Instruções de trabalho:
A) Responda, com base no texto sobre o concerto dos Red Hot Chili Peppers no Nos Alive, a estas perguntas:
(i) Por que festival tinha a banda passado em 2017?
(ii) Que canção foi cantada por Frusciante?
(iii) Que clássico foi antecedido por um momento de improviso?
B) Transcreva do texto sobre o concerto dos Red Hot Chili Peppers no Nos Alive tudo desde "Para quem, no" até "chamado John Frusciante.".

Texto em estudo:

* * *

Para quem, no dia 6 de Julho, estivesse em jeito de passeata para os lados do Passeio Marítimo de Algés, seria impossível não dar com aquele logótipo, que poderia bem ser um restyling da Cruz Vermelha Internacional. Depois de uma passagem pelo SBSR no ano de 2017, os Red Hot Chili Peppers regressaram a Portugal e, desta vez, trouxeram ao Nos Alive um deus da guitarra chamado John Frusciante.
No mundo do futebol, seja por questões de reforço da moral ou de afago de egos e vaidades, não é raro ouvir-se dizer que vai jogar aquele tipo e mais 10. No caso dos Red Hot, talvez seja exagero dizer que são Frusciante e mais 10 – ou, neste caso, mais 3 -, mas ver Frusciante em palco é como entrar a bordo de um DeLorean e regressar aos fervilhantes anos 1990, ao momento em que, depois do lançamento de “Blood Sugar Sex Magik” (1991), os Red Hot eram a banda cool que tanto betos, surfistas, metaleiros ou indies – uma categoria ainda por nascer – ouviam.
Frusciante, com o visual de um Eddie Vedder na cada dos vintes, é um retrato vivo do grunge, seja pela forma como arranca as notas da guitarra ou aquela voz que, entre os coros e a linha da frente – foi ele que cantou “Dreamboy/Dreamgirl”, numa versão que ganharia os Ídolos de qualquer terreola -, soa assim como se os Alice in Chains estivessem vivos e de boa saúde.
Já Anthony Kiedis é uma ilha-prisão, focado em manter a afinação, pouco comunicativo com a banda e o público. O restante trio vai-se encontrando de vez em quando, sobretudo nos diálogos acesos entre a guitarra de Frusciante e o baixo de Flea – como naquele momento de improviso que antecedeu o clássico “Californication”. Um set curto e que passou ao lado de uma série de clássicos, mas que valeu por nos ter trazido o Maradona das guitarras.

* * *

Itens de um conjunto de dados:
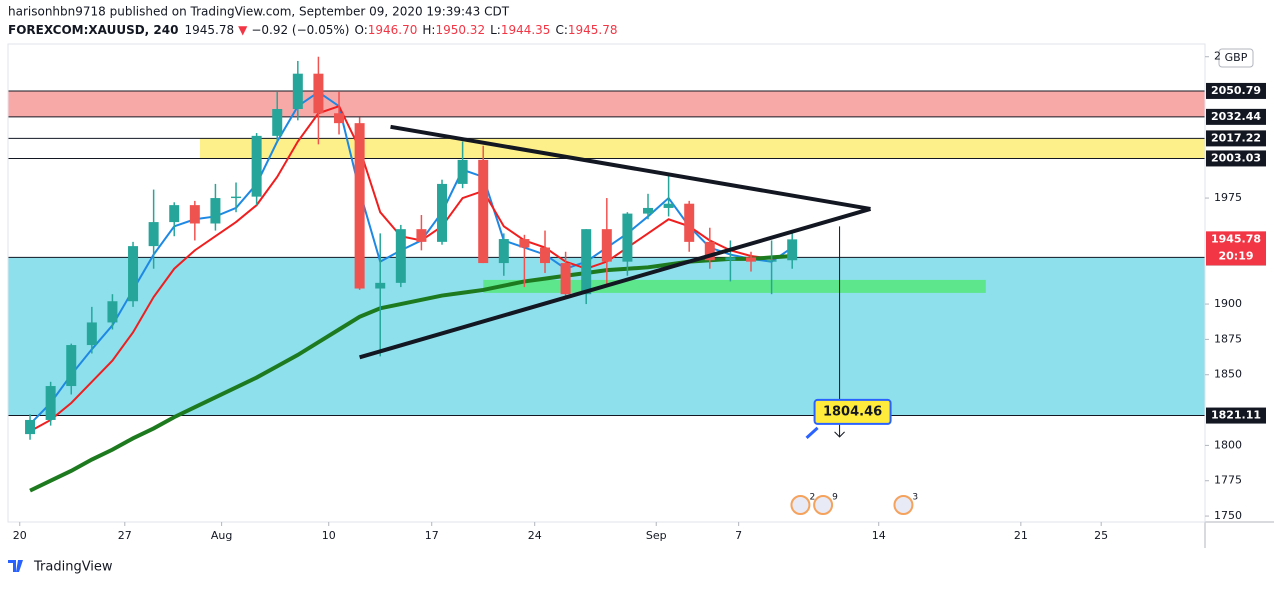 This screenshot has height=590, width=1274. I want to click on x-tick-label: Aug, so click(222, 536).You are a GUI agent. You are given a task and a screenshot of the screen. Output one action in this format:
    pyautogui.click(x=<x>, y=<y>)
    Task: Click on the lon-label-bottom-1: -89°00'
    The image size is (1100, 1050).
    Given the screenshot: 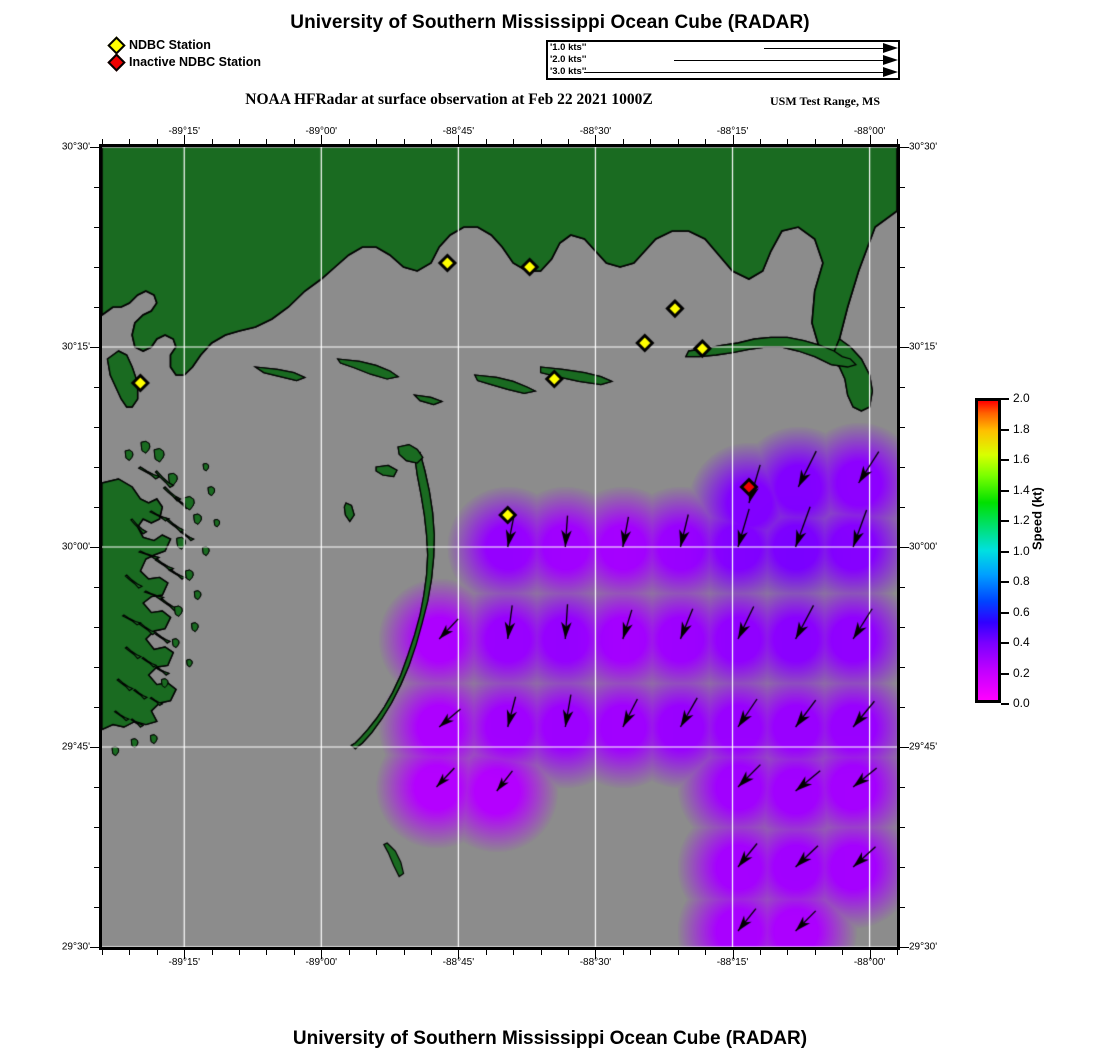 What is the action you would take?
    pyautogui.click(x=322, y=962)
     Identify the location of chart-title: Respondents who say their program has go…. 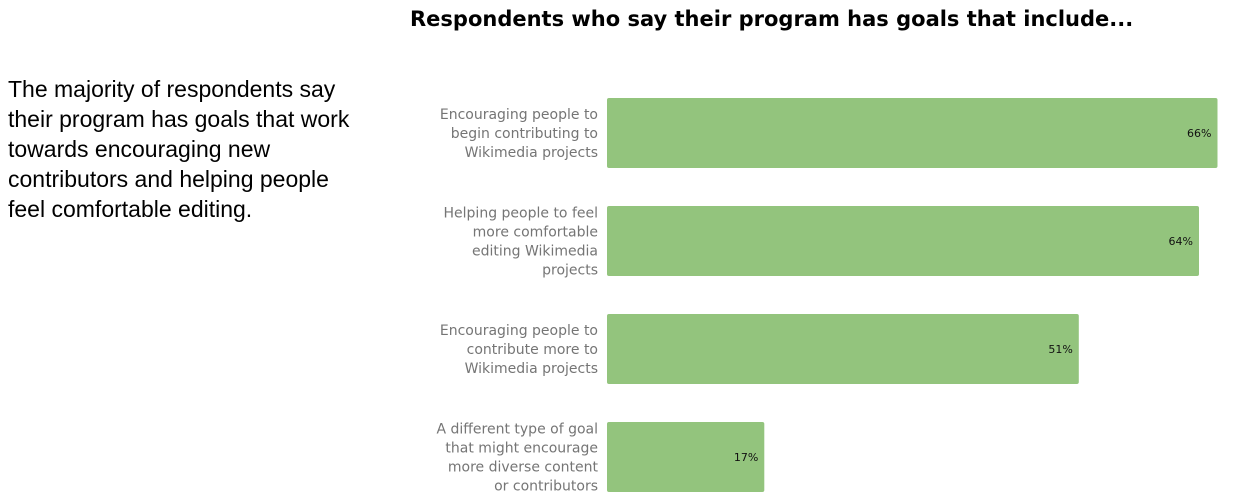
(772, 19).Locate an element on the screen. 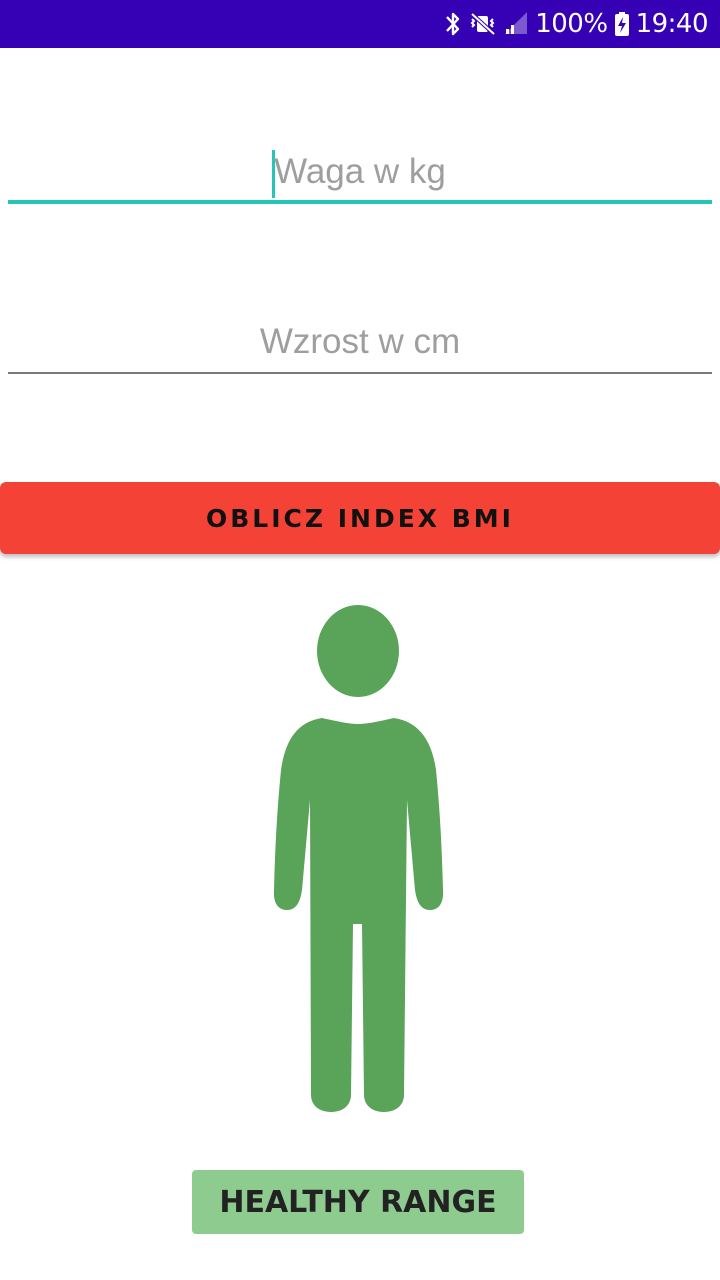 This screenshot has width=720, height=1280. signal-icon is located at coordinates (516, 24).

* * *

Respostas ao exercício:
A)
(i) Pelo SBSR.
(ii) "Dreamboy/Dreamgirl".
(iii) "Californication".

B)
Para quem, no dia 6 de Julho, estivesse em jeito de passeata para os lados do Passeio Marítimo de Algés, seria impossível não dar com aquele logótipo, que poderia bem ser um restyling da Cruz Vermelha Internacional. Depois de uma passagem pelo SBSR no ano de 2017, os Red Hot Chili Peppers regressaram a Portugal e, desta vez, trouxeram ao Nos Alive um deus da guitarra chamado John Frusciante.